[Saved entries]
▬▬▬

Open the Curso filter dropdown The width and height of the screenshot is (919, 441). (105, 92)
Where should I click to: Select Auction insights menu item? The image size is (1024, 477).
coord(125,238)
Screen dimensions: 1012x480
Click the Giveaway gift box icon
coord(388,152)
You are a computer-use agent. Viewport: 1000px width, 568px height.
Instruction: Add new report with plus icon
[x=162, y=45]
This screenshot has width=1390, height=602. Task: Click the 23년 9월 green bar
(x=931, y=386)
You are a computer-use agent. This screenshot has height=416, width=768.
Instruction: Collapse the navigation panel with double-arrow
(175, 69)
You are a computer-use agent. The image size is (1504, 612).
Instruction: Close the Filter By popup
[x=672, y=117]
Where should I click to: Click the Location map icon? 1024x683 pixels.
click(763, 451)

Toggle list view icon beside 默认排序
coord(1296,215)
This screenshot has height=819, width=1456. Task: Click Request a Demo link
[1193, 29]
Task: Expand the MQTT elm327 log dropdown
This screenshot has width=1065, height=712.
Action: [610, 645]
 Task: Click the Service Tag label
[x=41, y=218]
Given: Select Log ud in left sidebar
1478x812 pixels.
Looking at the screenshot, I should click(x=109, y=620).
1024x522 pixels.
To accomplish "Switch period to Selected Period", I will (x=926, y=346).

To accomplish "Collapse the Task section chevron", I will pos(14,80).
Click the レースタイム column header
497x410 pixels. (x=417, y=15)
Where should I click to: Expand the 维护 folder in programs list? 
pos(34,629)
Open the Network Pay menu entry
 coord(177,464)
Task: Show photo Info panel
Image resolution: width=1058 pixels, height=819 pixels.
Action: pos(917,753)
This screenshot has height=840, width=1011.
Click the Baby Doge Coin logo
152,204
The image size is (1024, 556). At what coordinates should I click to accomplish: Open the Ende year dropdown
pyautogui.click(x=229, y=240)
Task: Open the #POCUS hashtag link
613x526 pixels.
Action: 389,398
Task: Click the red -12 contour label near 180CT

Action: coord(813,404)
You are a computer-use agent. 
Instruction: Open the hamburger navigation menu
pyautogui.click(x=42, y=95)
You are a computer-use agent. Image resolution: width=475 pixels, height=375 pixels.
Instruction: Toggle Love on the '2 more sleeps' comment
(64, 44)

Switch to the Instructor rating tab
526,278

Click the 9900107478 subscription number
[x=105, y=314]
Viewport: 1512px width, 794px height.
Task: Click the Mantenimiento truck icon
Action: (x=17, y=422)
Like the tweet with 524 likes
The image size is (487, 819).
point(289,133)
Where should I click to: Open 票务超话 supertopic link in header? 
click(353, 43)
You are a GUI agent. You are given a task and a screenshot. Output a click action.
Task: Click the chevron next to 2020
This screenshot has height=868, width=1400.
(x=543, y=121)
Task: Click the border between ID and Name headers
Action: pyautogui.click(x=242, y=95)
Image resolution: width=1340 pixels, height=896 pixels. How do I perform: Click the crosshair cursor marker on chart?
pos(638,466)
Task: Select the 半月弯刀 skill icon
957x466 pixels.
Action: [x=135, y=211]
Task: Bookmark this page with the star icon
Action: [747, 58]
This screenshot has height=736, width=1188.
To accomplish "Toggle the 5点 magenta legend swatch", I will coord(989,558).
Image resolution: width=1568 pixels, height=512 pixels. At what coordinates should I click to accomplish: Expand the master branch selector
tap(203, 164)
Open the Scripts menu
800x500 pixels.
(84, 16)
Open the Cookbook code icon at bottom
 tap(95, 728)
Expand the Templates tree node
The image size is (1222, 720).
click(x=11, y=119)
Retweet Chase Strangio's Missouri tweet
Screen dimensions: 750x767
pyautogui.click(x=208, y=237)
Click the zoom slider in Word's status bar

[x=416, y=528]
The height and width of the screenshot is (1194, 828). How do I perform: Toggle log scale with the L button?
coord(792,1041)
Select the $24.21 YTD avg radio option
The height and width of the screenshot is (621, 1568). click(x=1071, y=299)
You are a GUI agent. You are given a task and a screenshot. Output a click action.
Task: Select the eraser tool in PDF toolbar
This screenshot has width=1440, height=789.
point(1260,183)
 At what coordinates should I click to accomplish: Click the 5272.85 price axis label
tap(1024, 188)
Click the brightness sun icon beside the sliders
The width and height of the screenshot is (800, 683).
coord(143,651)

▬▬▬

EXERCISE REQUIREMENTS: Return, word for word, every line from the top of the entries down to the line that holds "You are a computer-use agent. This", both included.

REPLY TO THE TASK:
Open the Curso filter dropdown The width and height of the screenshot is (919, 441). (105, 92)
Where should I click to: Select Auction insights menu item? The image size is (1024, 477).
coord(125,238)
Screen dimensions: 1012x480
Click the Giveaway gift box icon
coord(388,152)
You are a computer-use agent. Viewport: 1000px width, 568px height.
Instruction: Add new report with plus icon
[x=162, y=45]
This screenshot has width=1390, height=602. Task: Click the 23년 9월 green bar
(x=931, y=386)
You are a computer-use agent. This screenshot has height=416, width=768.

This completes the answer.